TASK DETAILS
Word for word, print out all of the data, omitting every image.

RECORDS FOR THE TASK
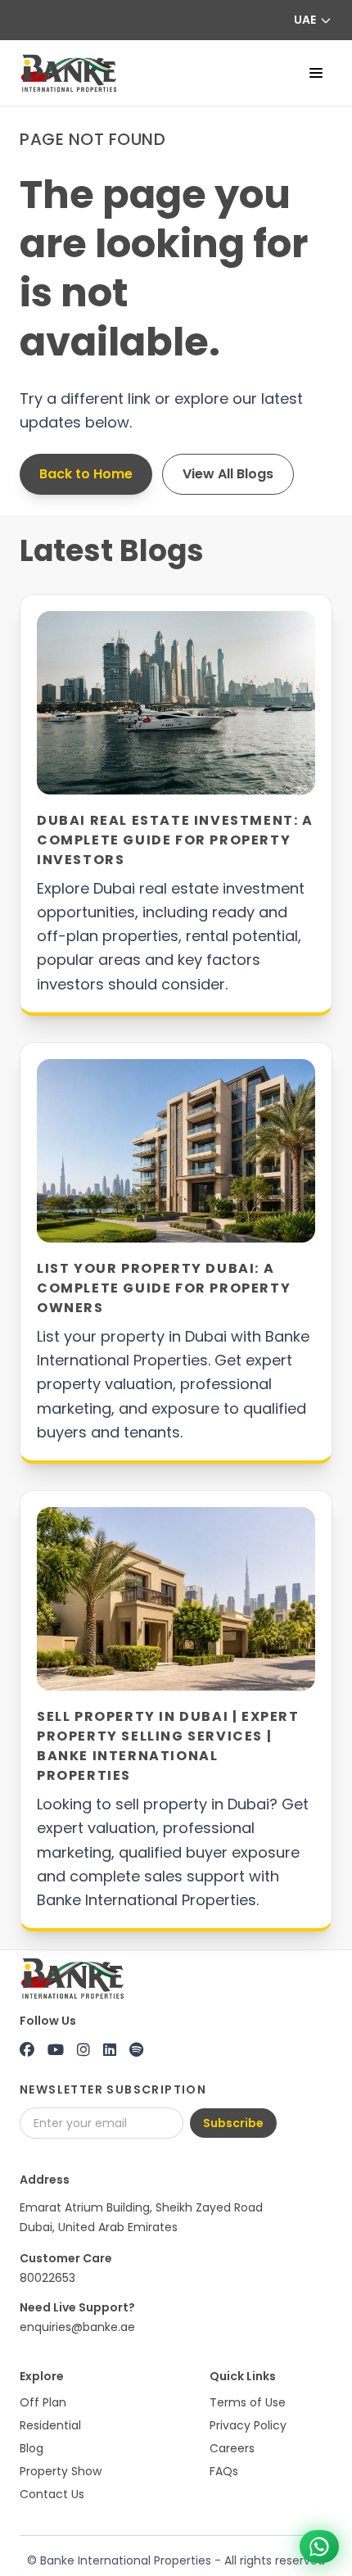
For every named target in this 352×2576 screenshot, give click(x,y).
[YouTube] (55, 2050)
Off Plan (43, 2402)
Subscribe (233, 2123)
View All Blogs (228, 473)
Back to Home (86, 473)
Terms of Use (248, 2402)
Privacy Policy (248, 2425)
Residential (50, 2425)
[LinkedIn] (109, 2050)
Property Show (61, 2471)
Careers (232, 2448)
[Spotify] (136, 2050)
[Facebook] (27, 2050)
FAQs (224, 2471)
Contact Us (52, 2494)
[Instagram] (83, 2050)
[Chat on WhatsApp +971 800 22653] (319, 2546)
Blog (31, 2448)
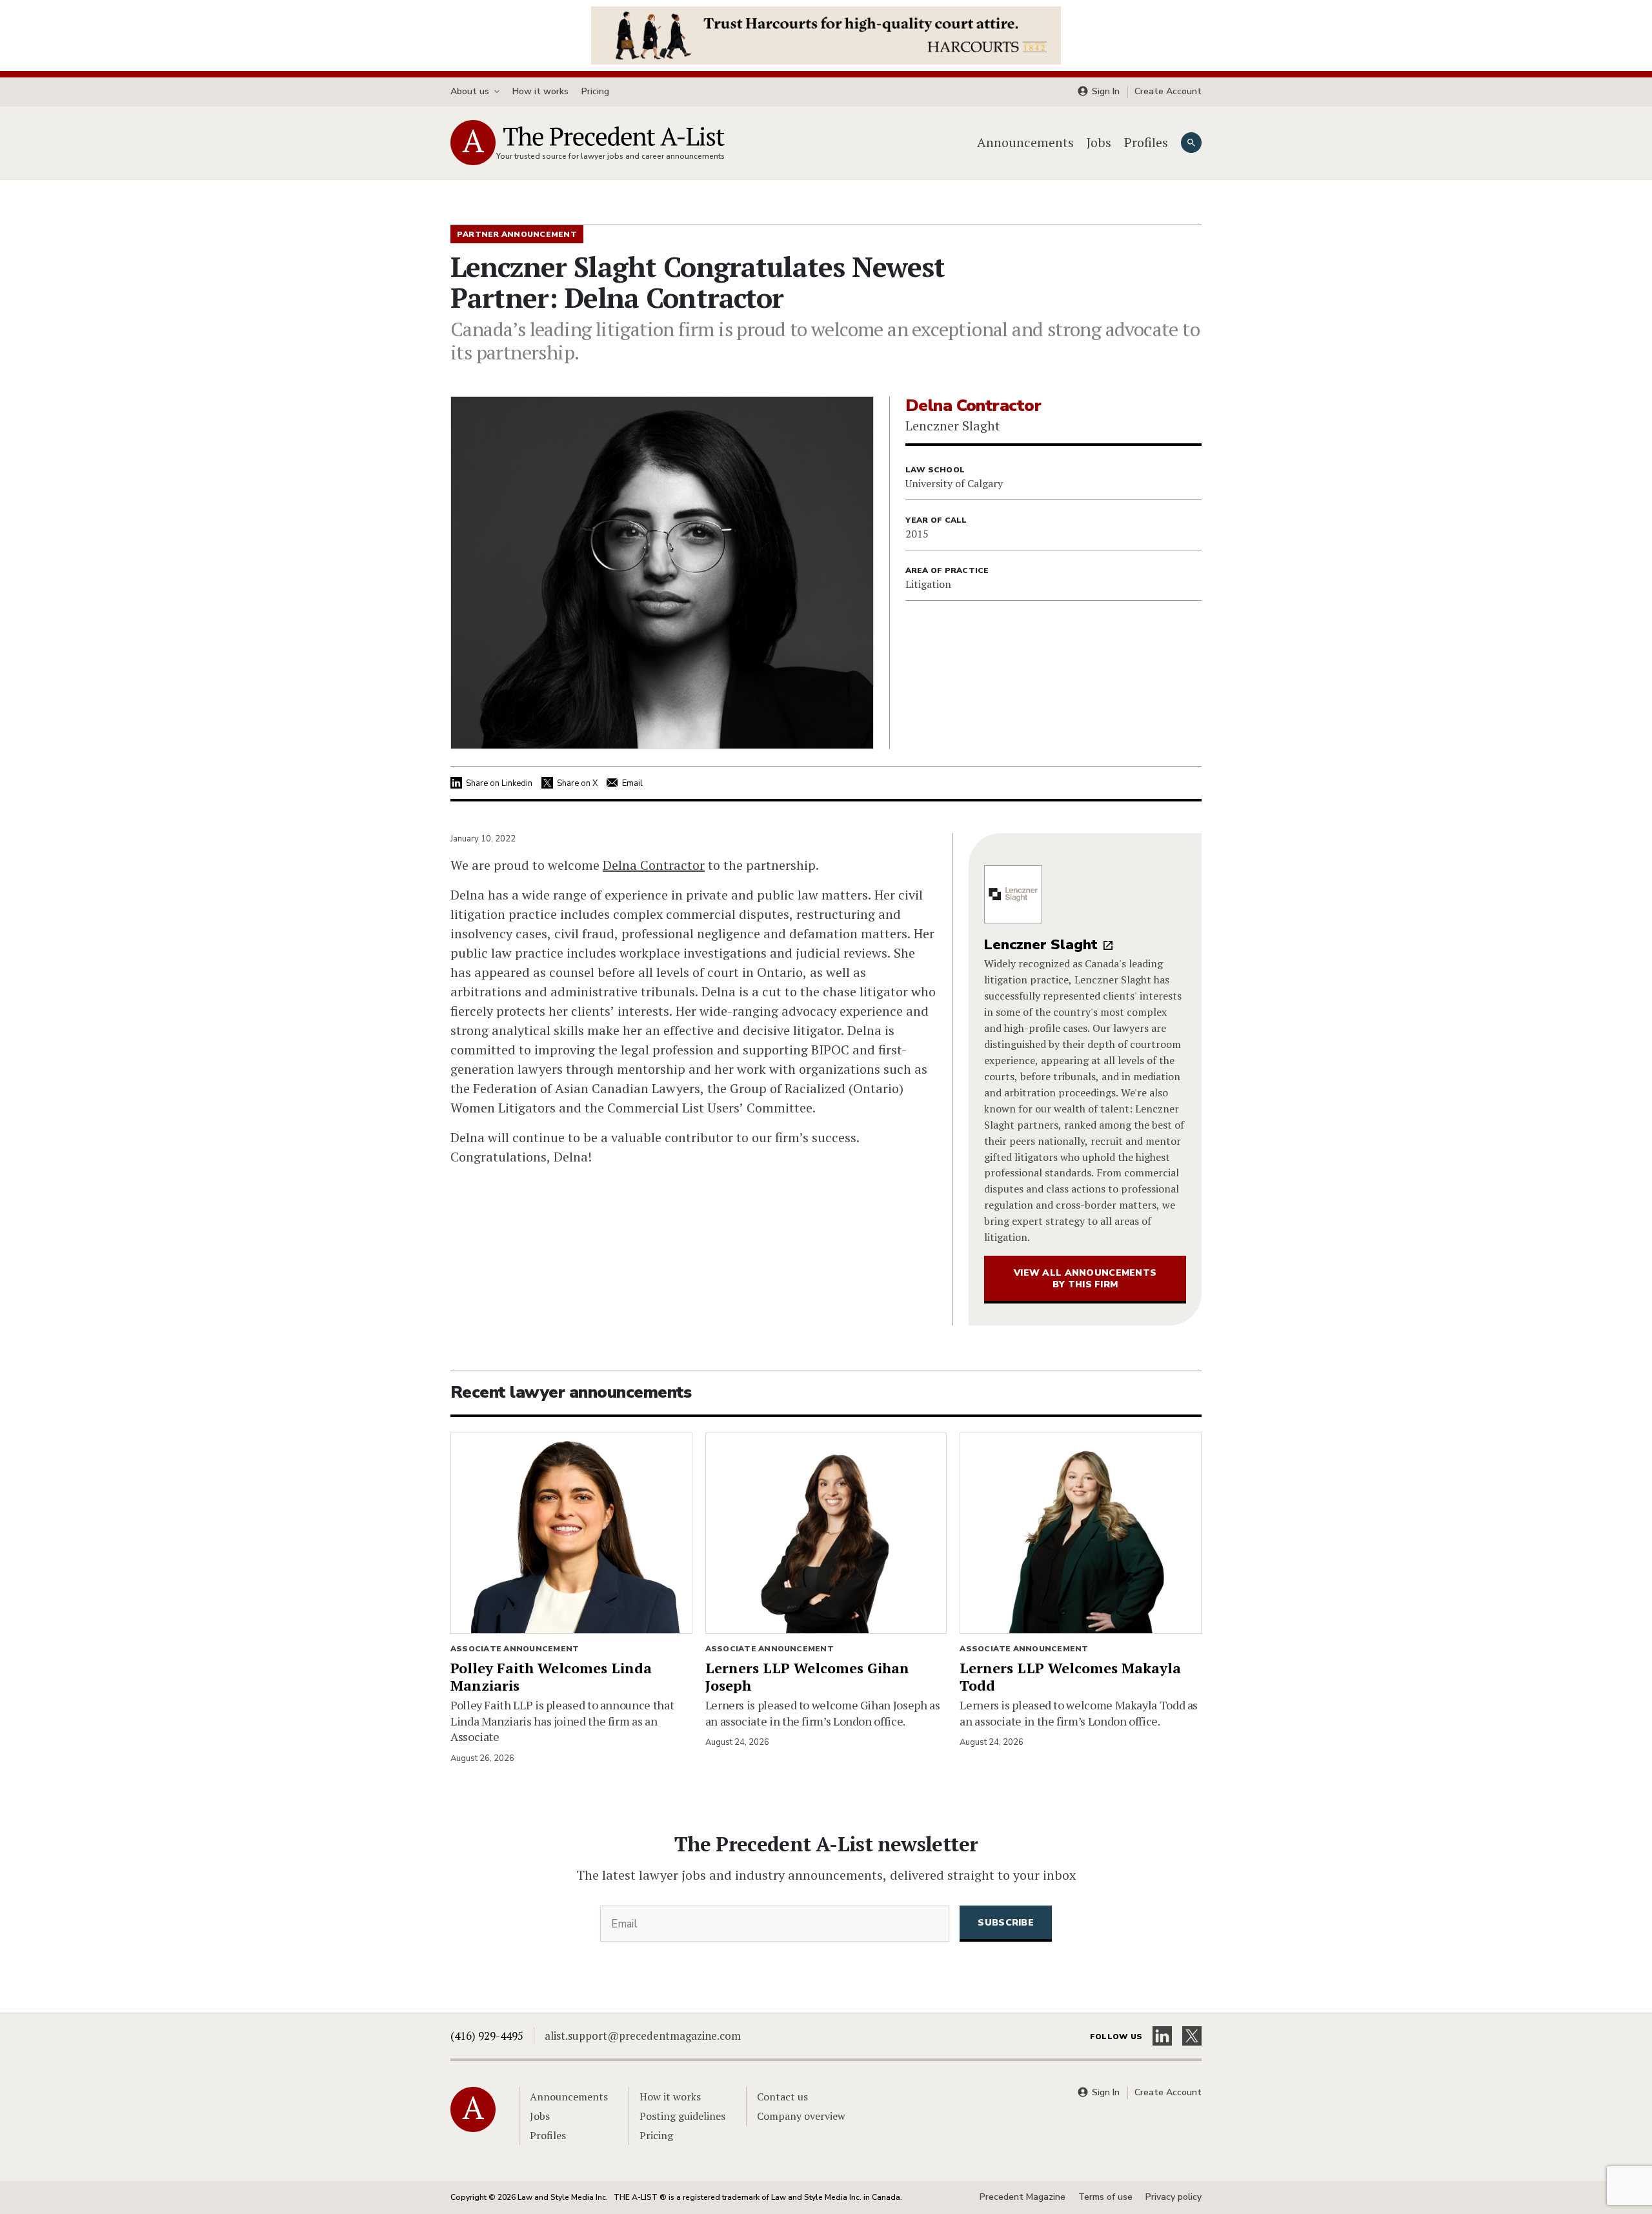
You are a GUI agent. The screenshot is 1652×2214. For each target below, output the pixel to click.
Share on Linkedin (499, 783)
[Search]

THE COMPLETED TASK
For every named target in this 352×2576 screenshot, give click(x,y).
[YouTube] (55, 2050)
Off Plan (43, 2402)
Subscribe (233, 2123)
View All Blogs (228, 473)
Back to Home (86, 473)
Terms of Use (248, 2402)
Privacy Policy (248, 2425)
Residential (50, 2425)
[LinkedIn] (109, 2050)
Property Show (61, 2471)
Careers (232, 2448)
[Spotify] (136, 2050)
[Facebook] (27, 2050)
FAQs (224, 2471)
Contact Us (52, 2494)
[Instagram] (83, 2050)
[Chat on WhatsApp +971 800 22653] (319, 2546)
Blog (31, 2448)
You are a GUI agent. The screenshot is 1652×2214. For each target below, output the pixel to click.
Share on Linkedin (499, 783)
[Search]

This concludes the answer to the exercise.